Available records START

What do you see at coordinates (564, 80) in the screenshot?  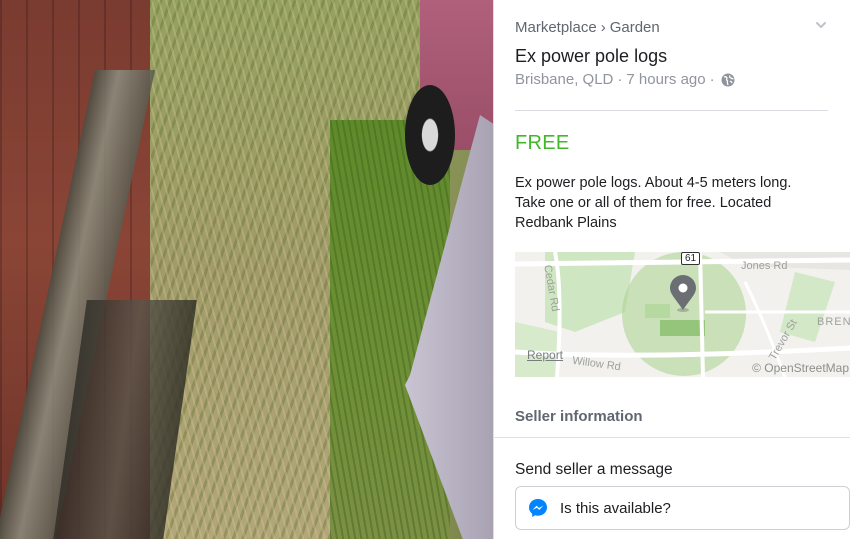 I see `listing-location: Brisbane, QLD` at bounding box center [564, 80].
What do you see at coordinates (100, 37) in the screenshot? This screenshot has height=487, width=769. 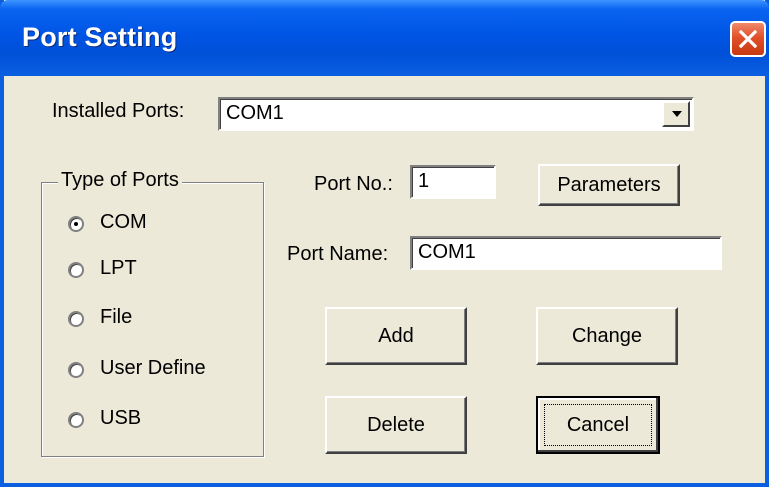 I see `window-title: Port Setting` at bounding box center [100, 37].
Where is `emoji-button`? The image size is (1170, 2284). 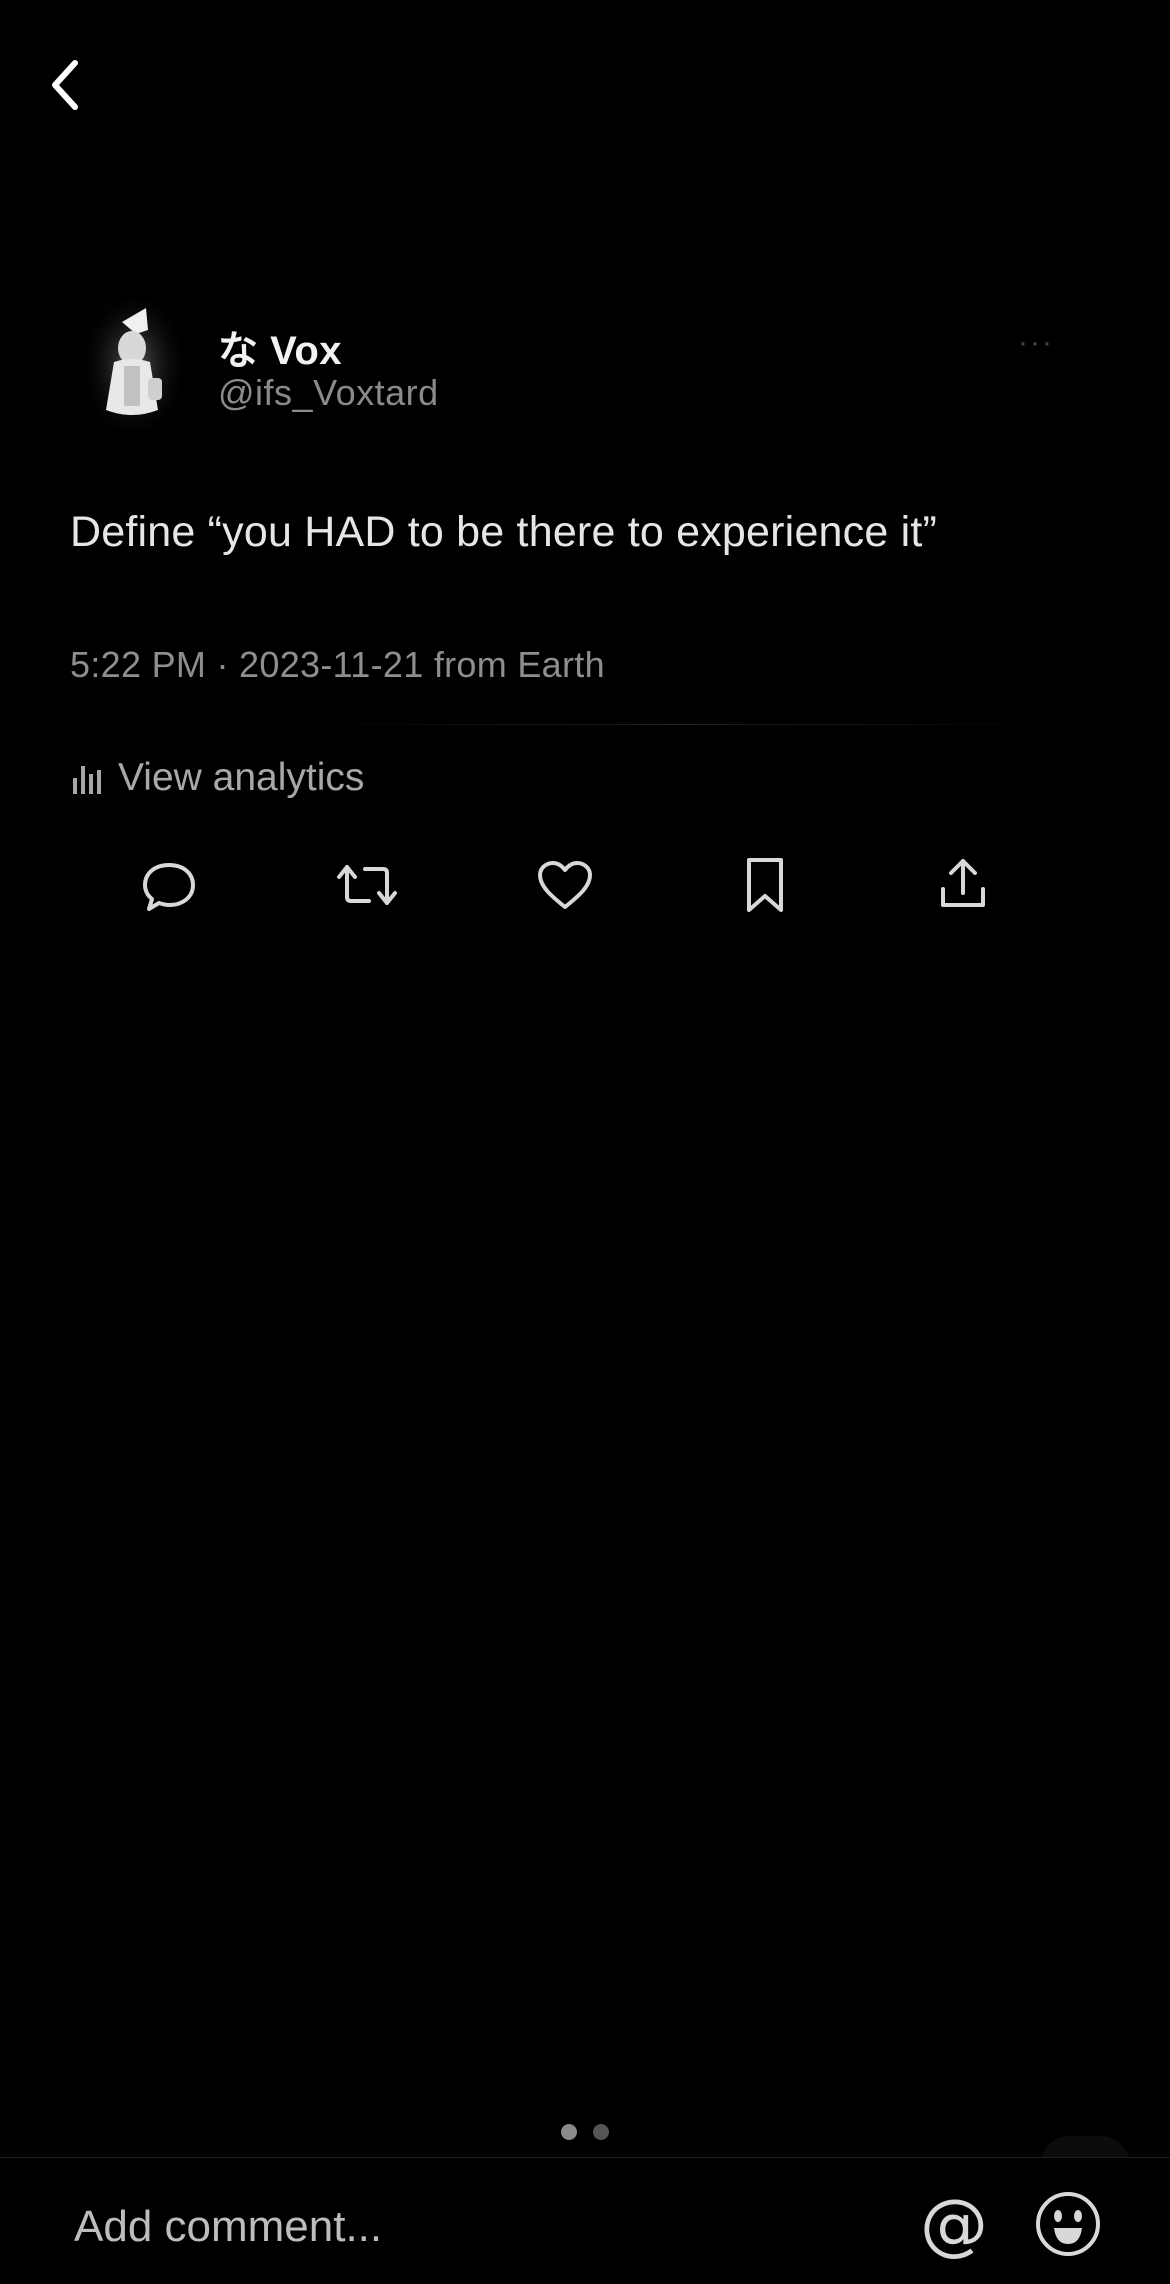
emoji-button is located at coordinates (1068, 2224).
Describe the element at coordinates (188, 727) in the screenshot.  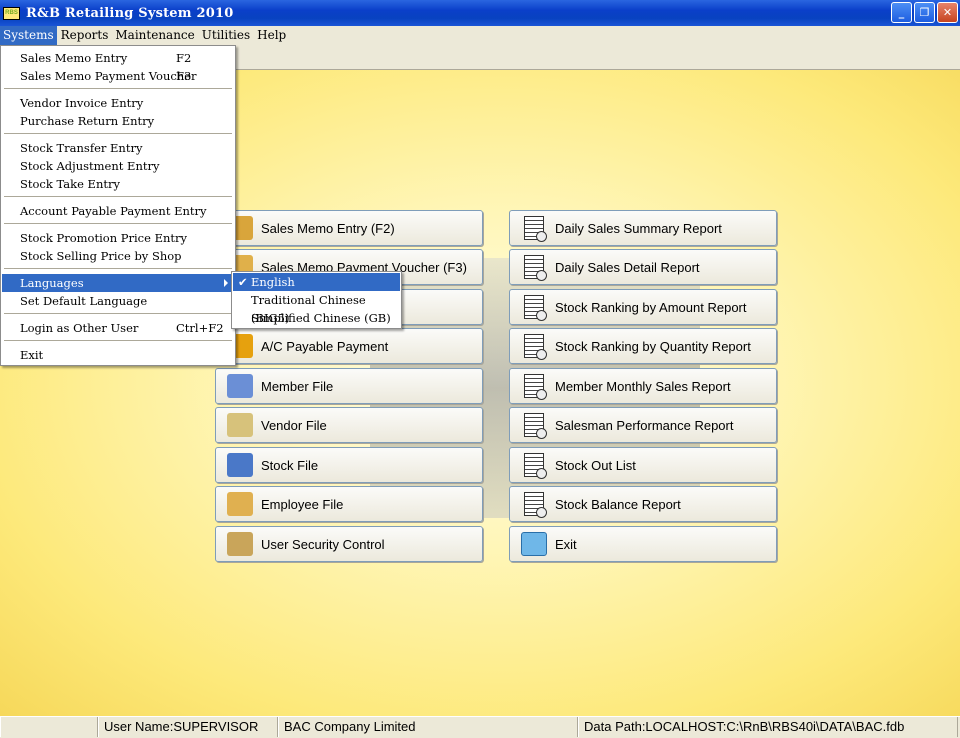
I see `status-user: User Name:SUPERVISOR` at that location.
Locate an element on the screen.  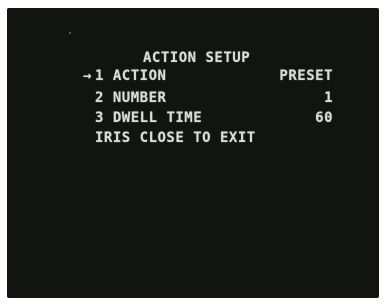
menu-item-dwell-time: 3 DWELL TIME 60 is located at coordinates (208, 118).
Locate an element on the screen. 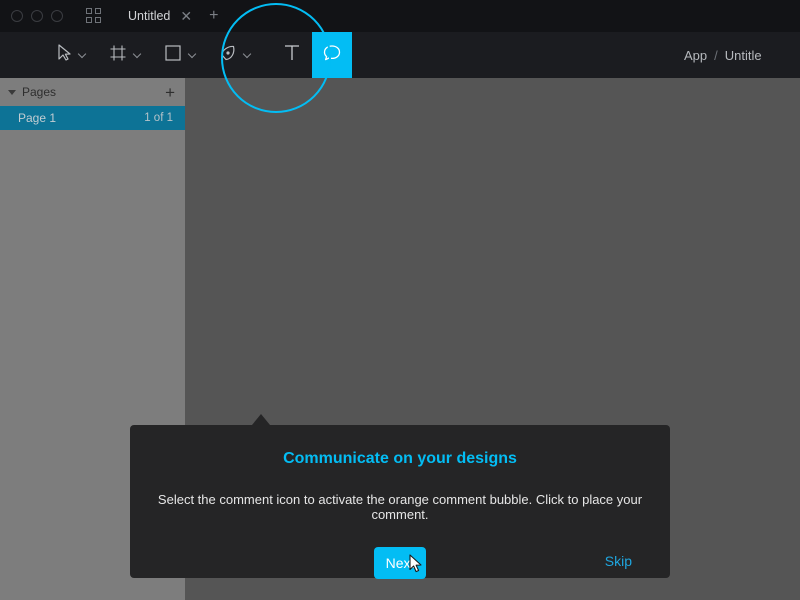  title-bar: Untitled ✕ + is located at coordinates (400, 16).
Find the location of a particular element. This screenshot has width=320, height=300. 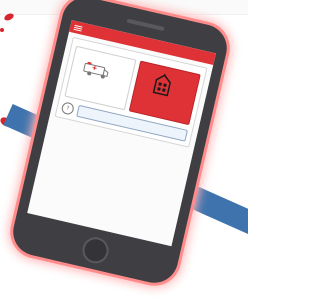

red-dot is located at coordinates (2, 30).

Available records END

Could you update everything from the line containing "Find the location" down to the end of the rows, replacing "particular" with "specific" and changing nothing else? Leave the pictures out of your answer.

Find the location of a specific element. This screenshot has width=320, height=300. 

red-dot is located at coordinates (2, 30).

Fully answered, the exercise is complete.